§ **Given records**:
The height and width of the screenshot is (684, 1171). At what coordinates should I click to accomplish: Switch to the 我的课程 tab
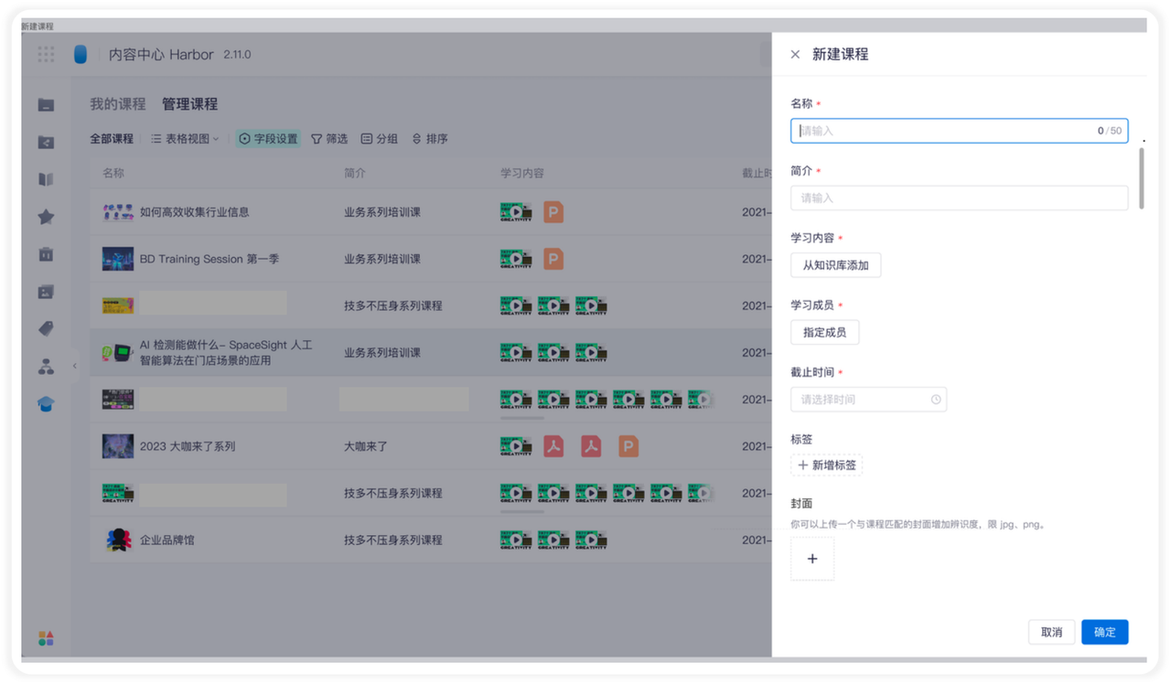pos(117,104)
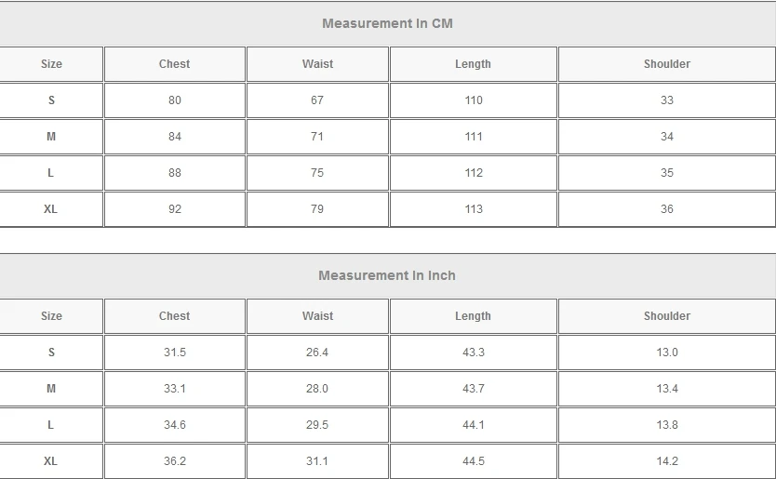Select the Waist header in the Inch table

pyautogui.click(x=317, y=316)
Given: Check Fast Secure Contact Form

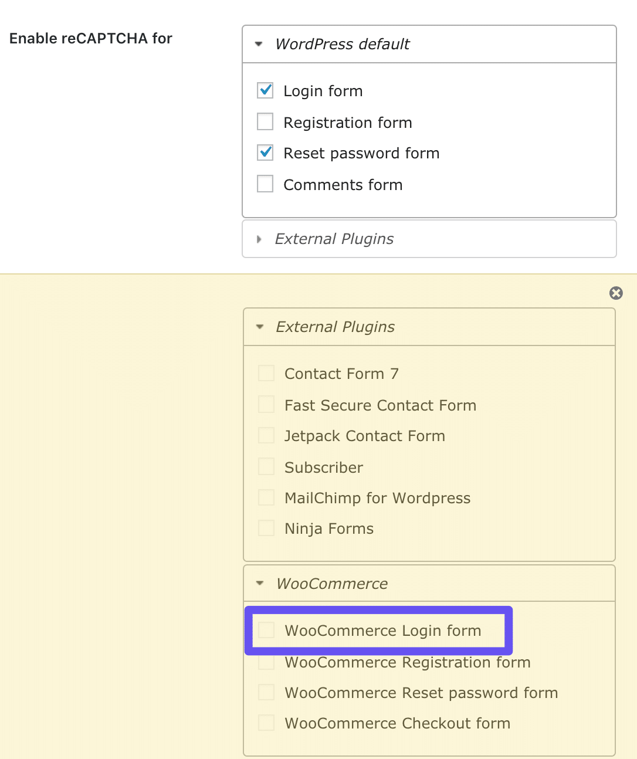Looking at the screenshot, I should click(266, 404).
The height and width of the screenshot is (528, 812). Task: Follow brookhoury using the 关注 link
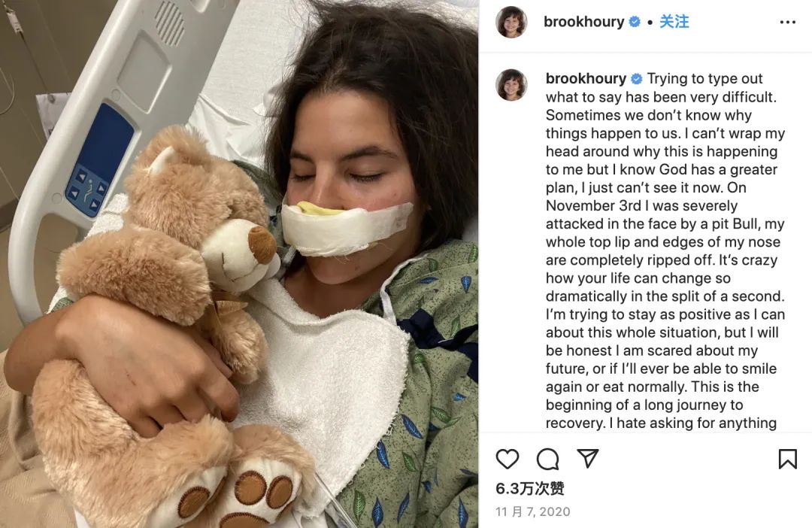pyautogui.click(x=674, y=22)
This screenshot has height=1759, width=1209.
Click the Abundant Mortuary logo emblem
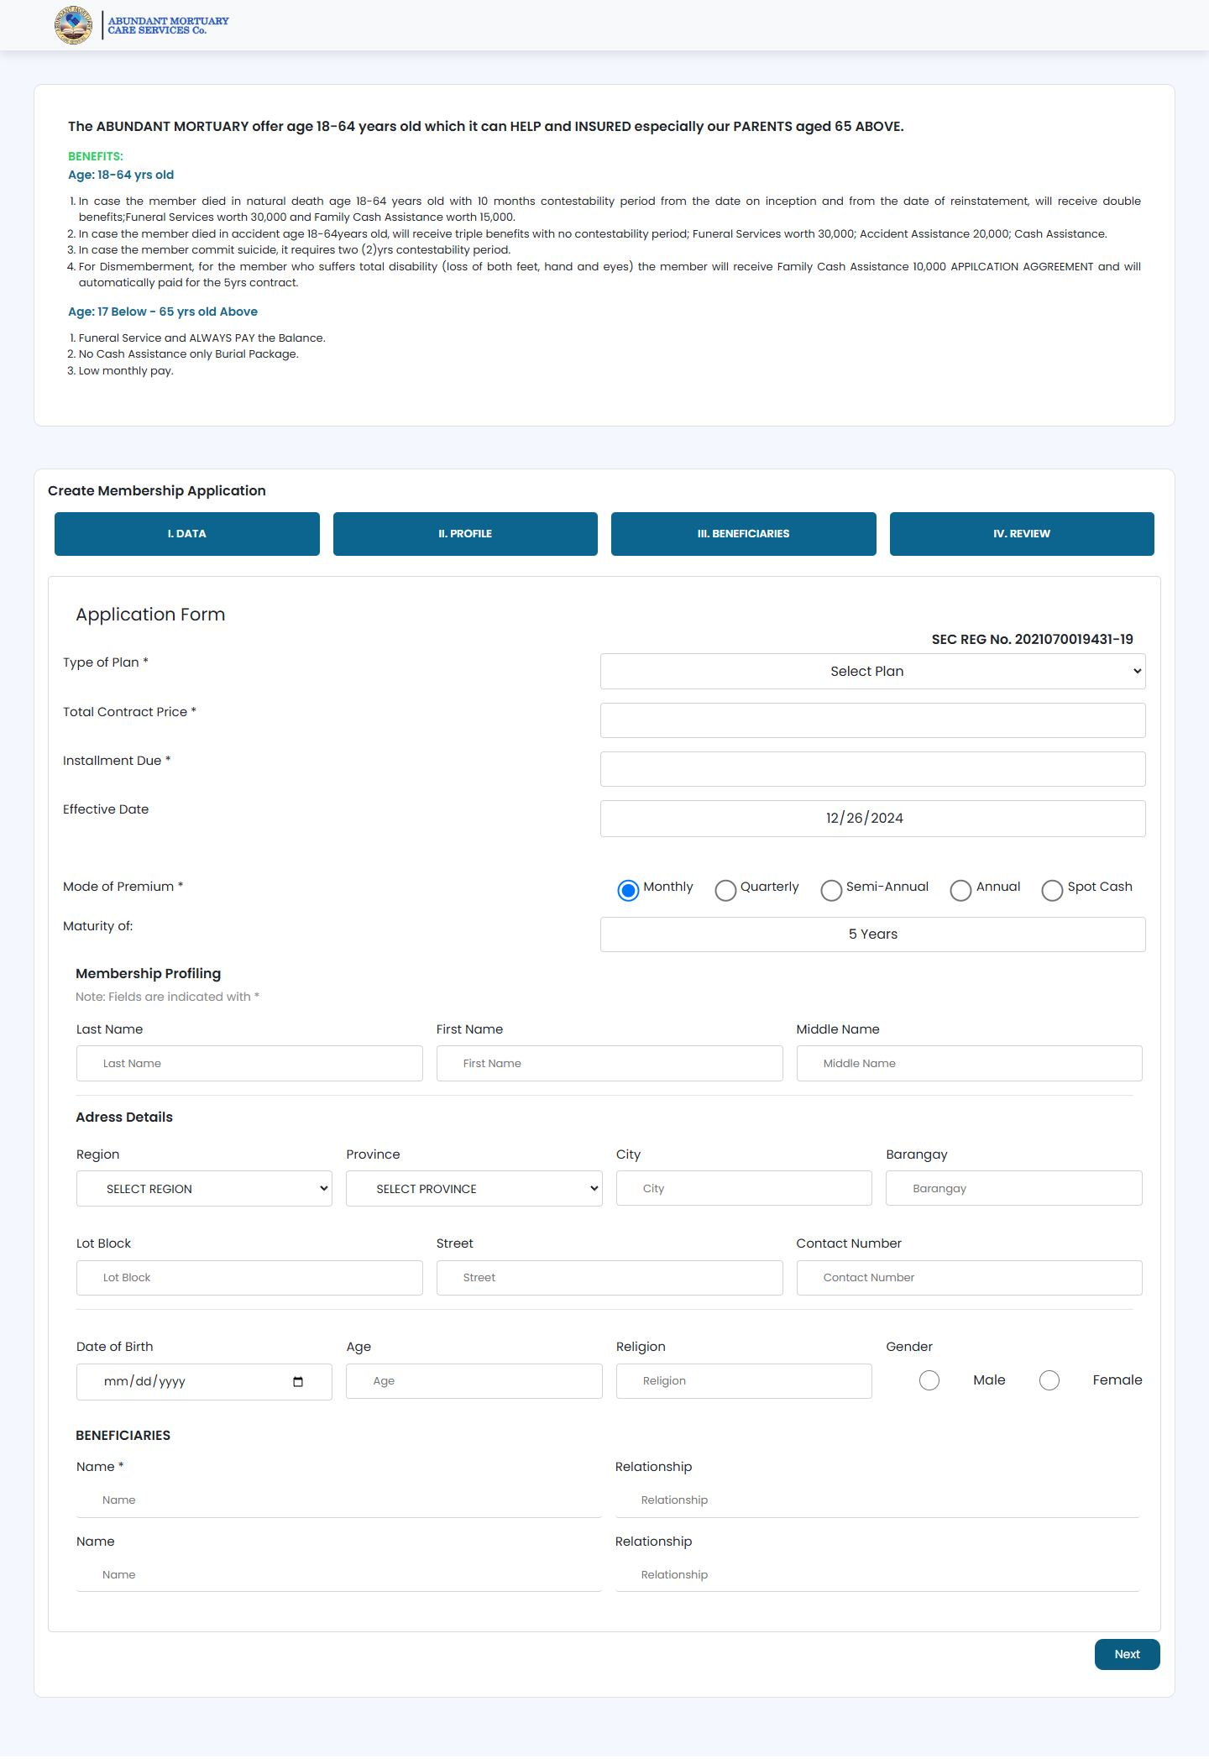pos(73,25)
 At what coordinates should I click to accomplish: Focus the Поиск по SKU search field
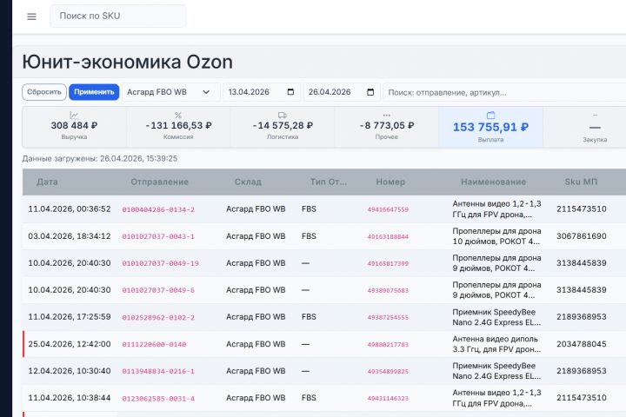[x=118, y=17]
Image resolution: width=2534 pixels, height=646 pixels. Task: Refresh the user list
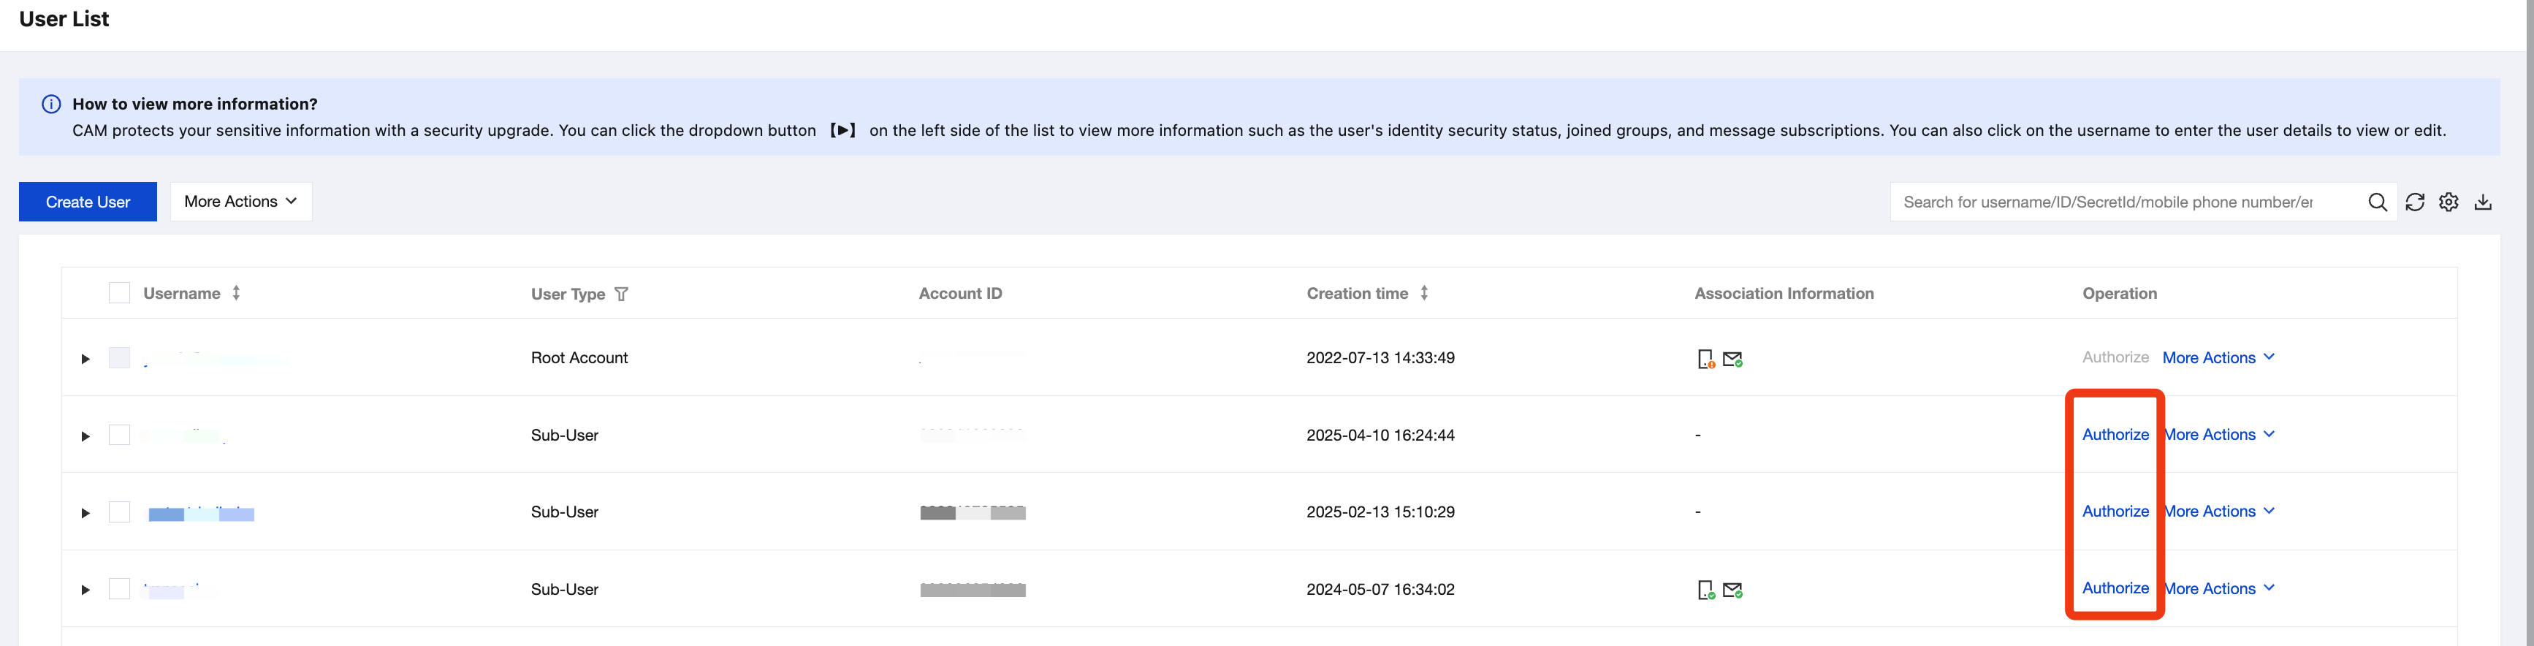tap(2414, 202)
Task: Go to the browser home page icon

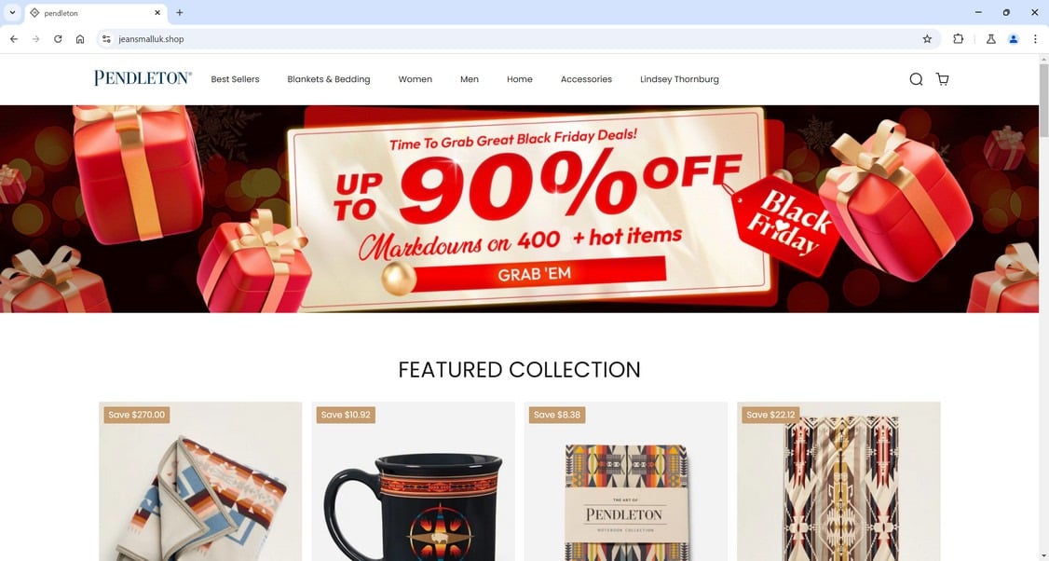Action: point(79,39)
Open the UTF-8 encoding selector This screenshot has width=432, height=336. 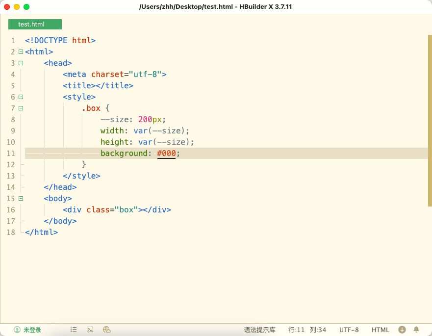click(x=349, y=330)
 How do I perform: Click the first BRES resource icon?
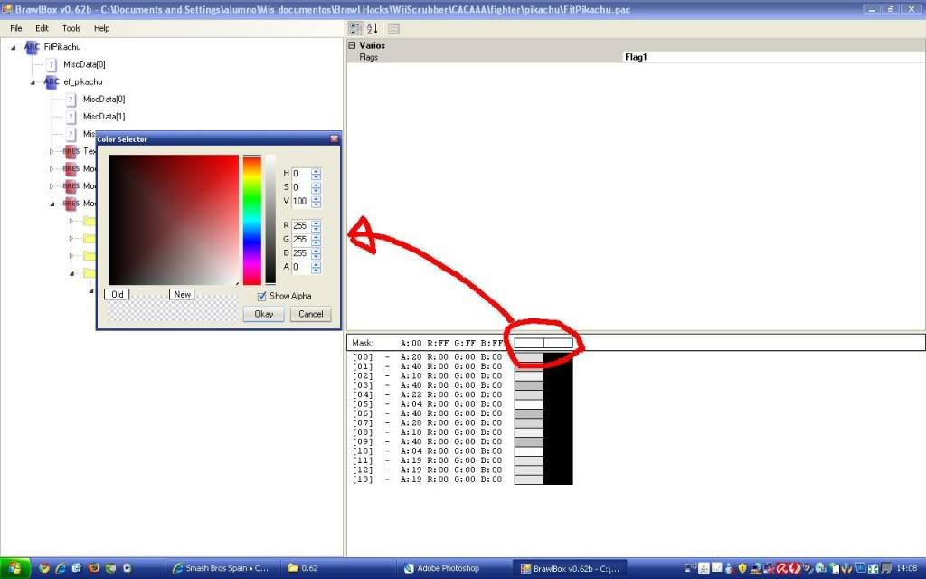[71, 151]
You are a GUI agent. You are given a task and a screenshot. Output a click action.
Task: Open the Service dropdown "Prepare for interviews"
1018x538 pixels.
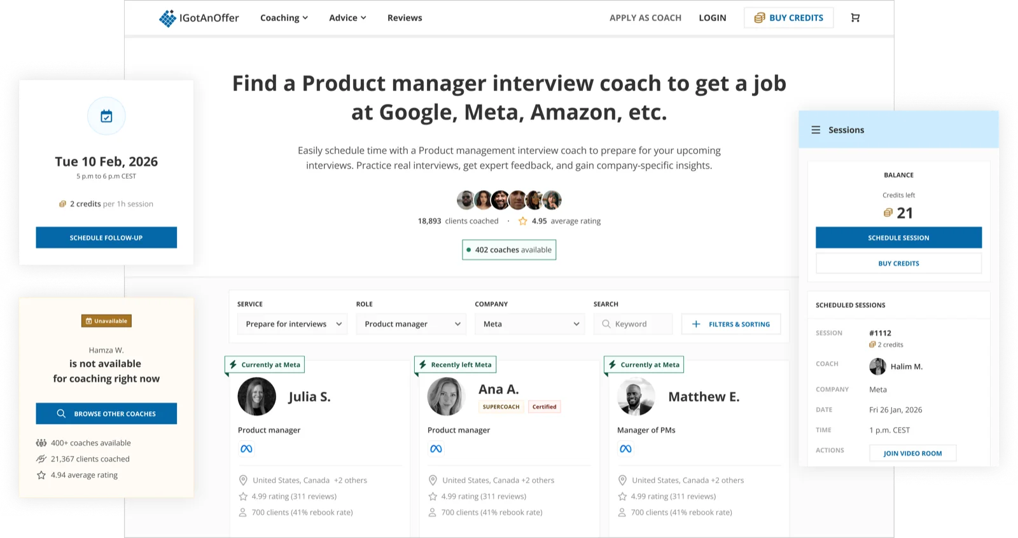[x=293, y=324]
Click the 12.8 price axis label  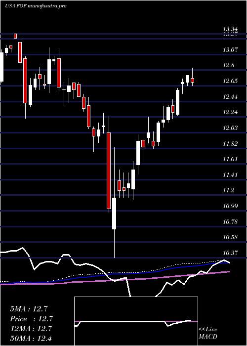coord(229,65)
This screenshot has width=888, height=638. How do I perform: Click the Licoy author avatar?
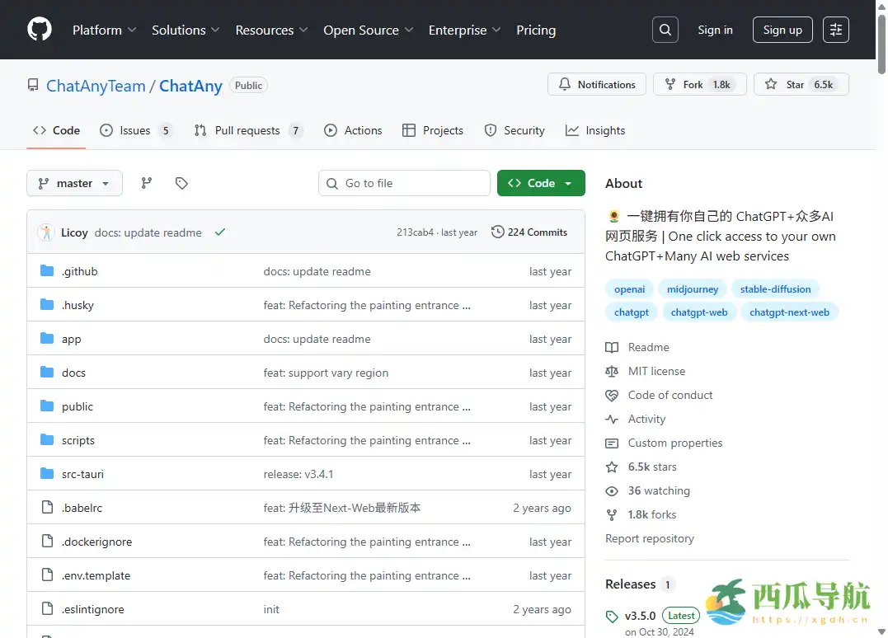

§ **Your task**: Word for word, restate the lines from the first line of the material through the line containing "This screenshot has height=1759, width=1209.", with the pictures left out.

§ **Task solution**:
The height and width of the screenshot is (684, 1171). At what coordinates should I click to accomplish: Switch to the 我的课程 tab
pos(117,104)
Select the Waist header in the Inch table

pyautogui.click(x=317, y=316)
Given: Check Fast Secure Contact Form

Looking at the screenshot, I should click(266, 404).
The height and width of the screenshot is (528, 812). Task: Follow brookhoury using the 关注 link
pyautogui.click(x=674, y=22)
This screenshot has height=1759, width=1209.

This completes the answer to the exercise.